Why milliseconds matter

Developers are always looking for the best and most efficient way to make things happen. But making things more efficient is sometimes just a matter of milliseconds. At Yonego, we recently started to make such a development: switching our webservices from REST to gRPC.

Web services

A web service is a service that can be called by an application. These web services are separate programs that are independent from other applications and can be run on different machines.

As a real-life example, you can compare a webservice to a coffee machine. This machine only has one job: making coffee. A user can select a coffee, and without worrying about how it’s done, a cup of coffee is made. A web service basically does the same. We can have a web service that sends emails. As a client you can just say: “I want to send an email with this content…”. The webservice then handles how to email is actually send, so the client doesn’t have to worry about that anymore.

<< For programmers >>
A web service exposes an API (Application Programming Interface) to communicate over a network usually through HTTP (Hyper Text Transfer Protocol). HTTP is an application protocol often used for communication between a web-client and a web-server. A web service exposes a port that gives other programs access to its functionality.

Other forms of API’s can be much bigger than that. Depending on the API, they can communicate in any means they wish. Internal, external, over a network, over Bluetooth, it does not matter, as long as it reachable in some way.

Service API

As mentioned earlier, these web services are able to run on different machines. This means that there has to be some sort of communication between the applications and the web service, also known as a ‘Service API’.

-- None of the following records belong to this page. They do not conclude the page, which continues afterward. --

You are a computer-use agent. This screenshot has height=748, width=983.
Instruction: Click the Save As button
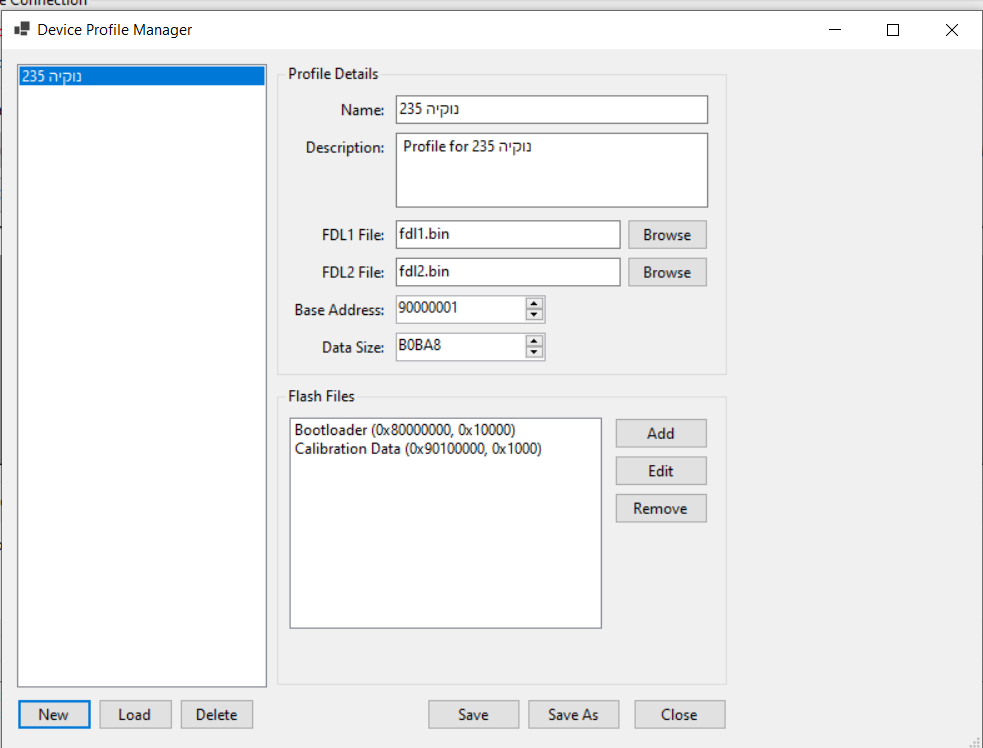[573, 714]
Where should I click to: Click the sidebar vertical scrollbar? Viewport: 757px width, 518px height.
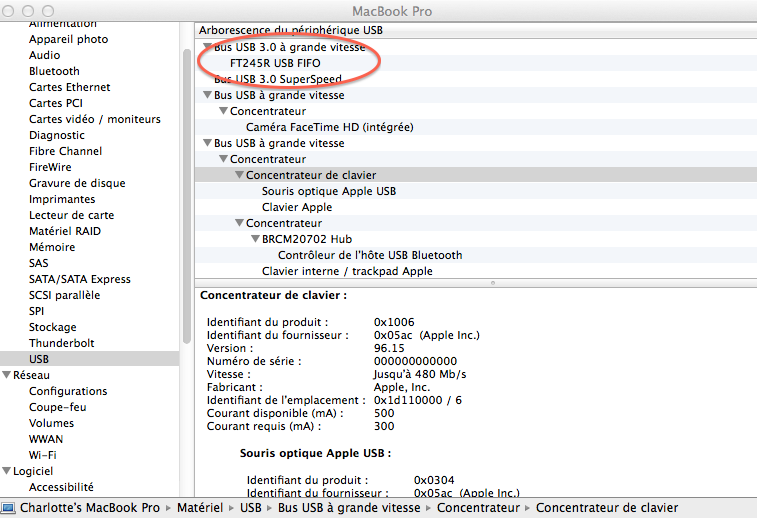pos(186,200)
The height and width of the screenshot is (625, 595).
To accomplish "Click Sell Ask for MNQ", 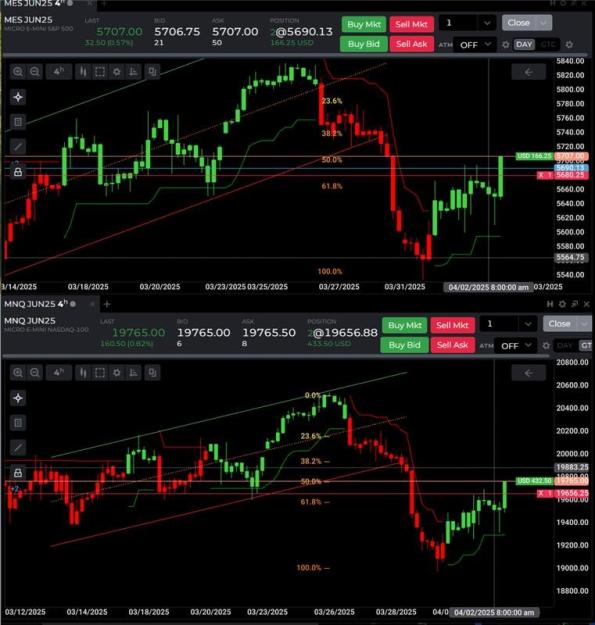I will click(x=452, y=345).
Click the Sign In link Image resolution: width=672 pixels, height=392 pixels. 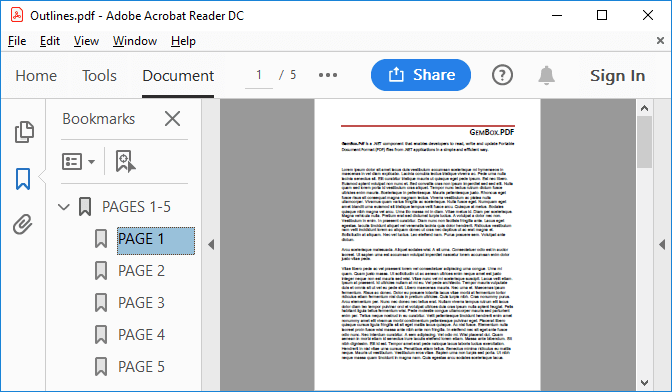617,76
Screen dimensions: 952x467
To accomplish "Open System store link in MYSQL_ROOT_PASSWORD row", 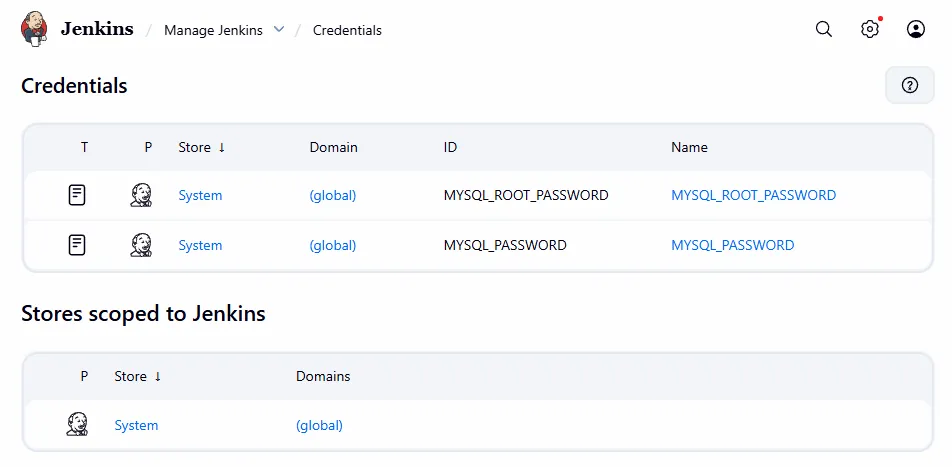I will coord(200,195).
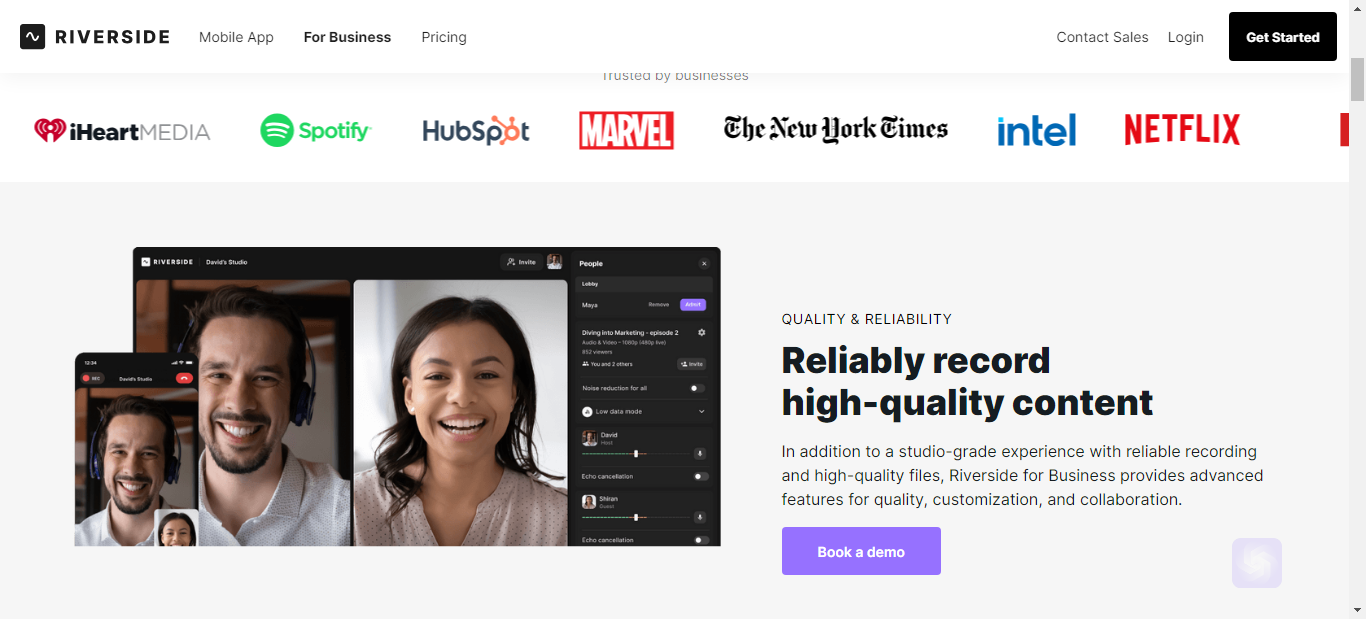Click the Marvel logo
Image resolution: width=1366 pixels, height=619 pixels.
click(626, 130)
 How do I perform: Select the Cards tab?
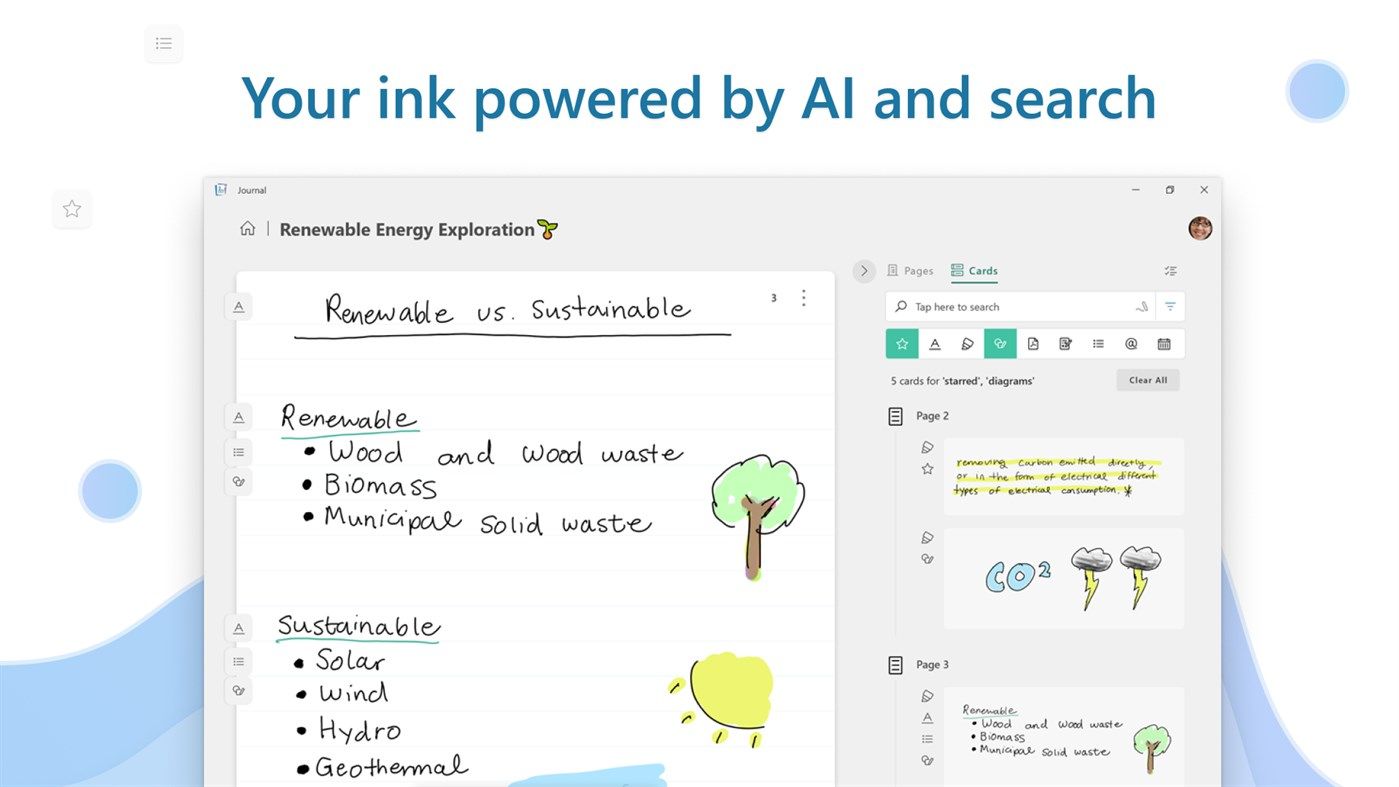click(x=974, y=270)

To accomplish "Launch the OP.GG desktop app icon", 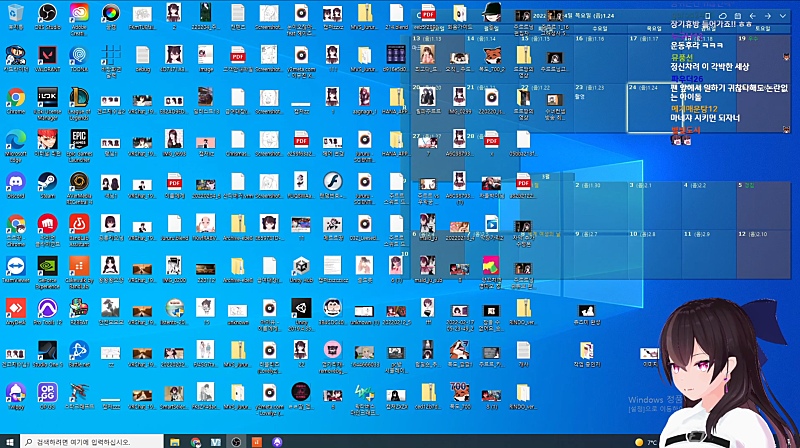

A Service API is a technique that handles the communication between two machines, such as REST (REpresentational State Transfer) and gRPC (Google Remote Procedure Call). Of course, there are dozens of service API’s, each with their own advantages. But because Yonego recently started to migrate their web services from REST to gRPC I got curious. How much faster is gRPC than REST?

<<For programmers>>
REST is a popular resource based technique using GET, POST, PUT DELETE methods. Resources are data entities on which you perform actions, like the GET, POST, PUT and DELETE methods. REST’s communication often includes sending a JSON and can run over HTTP/1.1 or HTTP/2.

gRPC is an open-source RPC framework that is created and used by Google. It is built upon HTTP/2.0 which makes bi-directional communication possible. gRPC communicates using binary data using protocol buffers by default for serializing structured data. gRPC servers allow cross-language unary calls or stream calls.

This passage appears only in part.